Post n°7 pubblicato il 30 Agosto 2008 da rassegnastampa.ds
 
Foto di rassegnastampa.ds

A quanto pare il liberismo selvaggio sta finalmente tirando le cuoia. A gran voce si chiede che la mano pubblica porti soccorso al settore finanziario, lo scavezzacollo che gridava indipendenza e che si sta letteralmente schiantando contro un muro di debitori insolventi. È la fine dei lunghi anni ’90, quelli della globalizzazione ruggente e del liberismo sfrenato.

Come spesso è il caso, questa immagine sembra un po’ troppo semplice e unilaterale.
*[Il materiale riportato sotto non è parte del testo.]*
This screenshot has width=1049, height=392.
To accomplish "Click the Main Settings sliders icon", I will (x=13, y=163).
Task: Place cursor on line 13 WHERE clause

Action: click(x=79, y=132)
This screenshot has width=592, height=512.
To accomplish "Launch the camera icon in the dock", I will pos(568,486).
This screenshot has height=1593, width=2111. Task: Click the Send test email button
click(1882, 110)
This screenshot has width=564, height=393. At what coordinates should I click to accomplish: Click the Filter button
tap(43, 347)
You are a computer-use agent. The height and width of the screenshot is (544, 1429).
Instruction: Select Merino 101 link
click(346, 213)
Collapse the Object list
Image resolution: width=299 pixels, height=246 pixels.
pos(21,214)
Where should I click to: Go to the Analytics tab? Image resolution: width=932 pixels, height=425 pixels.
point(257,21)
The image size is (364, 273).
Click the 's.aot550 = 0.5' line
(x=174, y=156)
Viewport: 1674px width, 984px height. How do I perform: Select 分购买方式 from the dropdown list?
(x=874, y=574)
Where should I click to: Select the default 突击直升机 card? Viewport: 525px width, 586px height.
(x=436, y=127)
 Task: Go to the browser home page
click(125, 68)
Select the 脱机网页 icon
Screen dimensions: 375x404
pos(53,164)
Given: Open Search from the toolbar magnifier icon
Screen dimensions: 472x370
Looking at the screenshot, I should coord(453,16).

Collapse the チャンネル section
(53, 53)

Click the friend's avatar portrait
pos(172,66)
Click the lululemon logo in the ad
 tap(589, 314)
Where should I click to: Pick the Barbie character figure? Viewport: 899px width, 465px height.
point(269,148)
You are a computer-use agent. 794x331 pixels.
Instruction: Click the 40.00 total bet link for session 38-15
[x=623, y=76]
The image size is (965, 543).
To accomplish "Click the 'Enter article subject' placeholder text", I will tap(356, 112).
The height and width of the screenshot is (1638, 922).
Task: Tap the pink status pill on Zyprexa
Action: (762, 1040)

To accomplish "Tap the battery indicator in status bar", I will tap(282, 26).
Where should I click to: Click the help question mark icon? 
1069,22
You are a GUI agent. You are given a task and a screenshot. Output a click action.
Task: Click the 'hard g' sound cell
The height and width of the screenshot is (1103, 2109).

Fannie Mae per esempio, la famosa agenzia di prestiti immobiliari ormai tenuta in piedi dal Tesoro statunitense, non è una ditta liberista, bensì un’agenzia federale, più precisamente la Federal National Mortgage Association. Guarda caso, fondata nel 1938 da Franklin Delano Roosevelt come parte del suo New Deal, il primo grande programma di interventismo keynesiano teso a parzialmente statalizzare l’economia statunitense sul modello delle economie pianificate comuniste e fasciste, come Roosevelt stesso non nascondeva.
Forse sarebbe davvero il caso di gridare che il re è nudo. Tutta la crisi attuale non ha nulla a che fare con il liberismo che, ricordiamolo, significa in italiano laissez-faire e non esiste più da circa 130 anni. In un mercato libero chi fa errori paga di tasca propria, se caso fallendo. Il credito non viene prodotto dal nulla dalle banche centrali a prezzi (i tassi d’interesse) fissati politicamente. Lo Stato non fa da agenzia per prestiti ipotecari per la metà della massa immobiliare, come appunto negli USA.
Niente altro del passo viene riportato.